A north-east businessman is revving up his involvement in a charity which aims to empower sick and wounded military veterans through motorsport.
Findlay Leask of Aberdeen-based Caber Coffee has become the first Scottish business mentor for Mission Motorsport, a charitable organisation which was set up in 2012 to help
find hope and futures for people leaving the forces through sickness or injury. Notably, the charity ran the driving challenge for the 2014 Invictus Games and is currently working with Jaguar Land Rover to identify work opportunities in the motoring world.
Feeling the benefit of Findlay’s experience is former Black Watch soldier and now ambitious Fife-based racing driver Mikey Courts who was injured in Afghanistan in 2009 and again in 2011 when he ruptured a disk in his spine while taking cover from fire and subsequently suffered long-term mobility restrictions. Mikey raced go-karts with considerable success for the first time last year, graduating to the BMW Compact Cup in 2014.

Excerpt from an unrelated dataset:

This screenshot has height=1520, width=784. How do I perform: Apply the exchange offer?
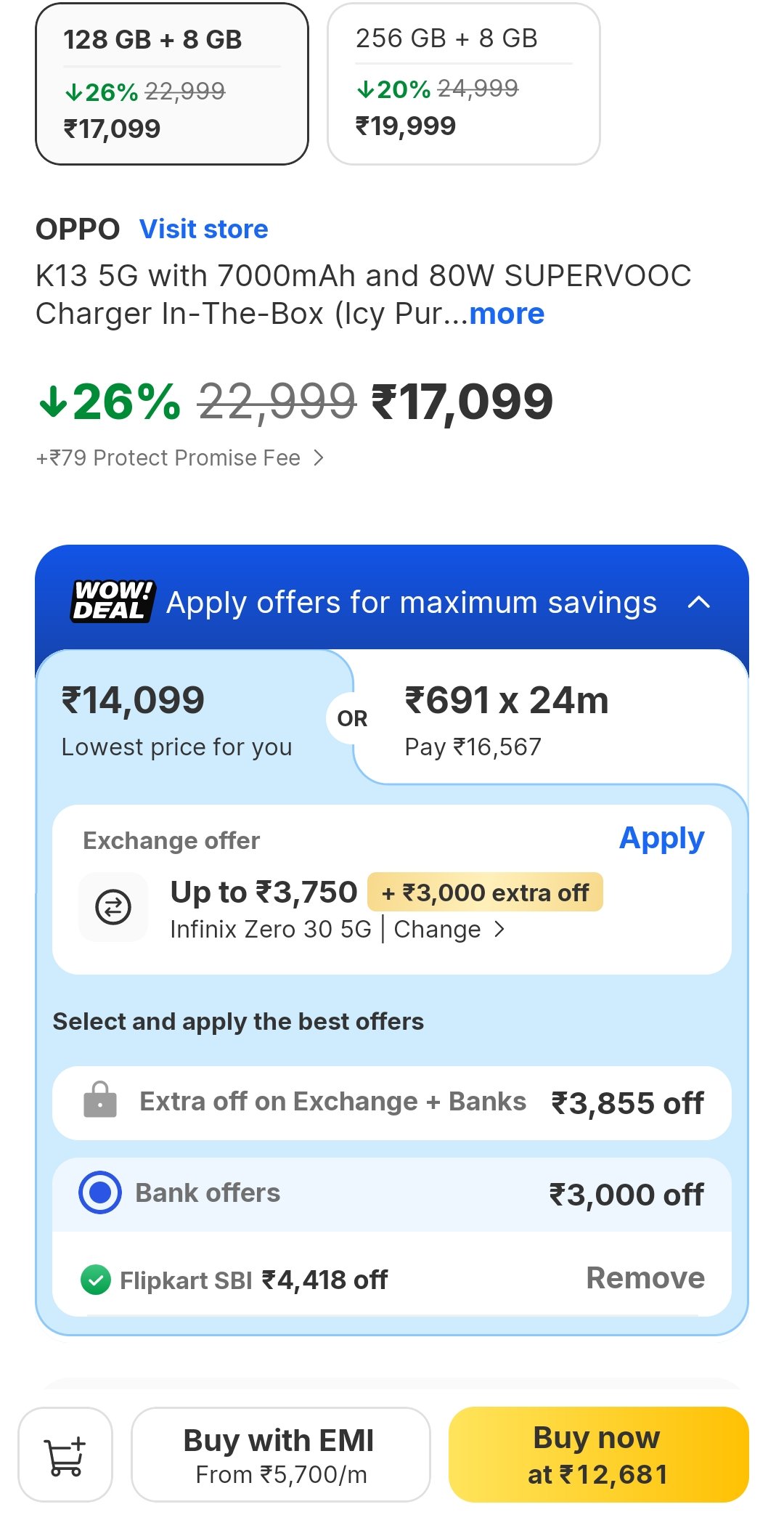click(661, 839)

Findlay said: “Our initial involvement in Mission Motorsport was a fundraising coffee product and I am delighted to have become a mentor, a pilot project for the charity. I have seen the charity in action at Silverstone and speaking to those involved is incredibly humbling – they truly are heroes for how they face up to recovery. Becoming physical or mentally unable to do the job you are trained for must be terrifying but Mission Motorsport builds people back up, gives them motivation and hope, and brings them back to being part of a team.”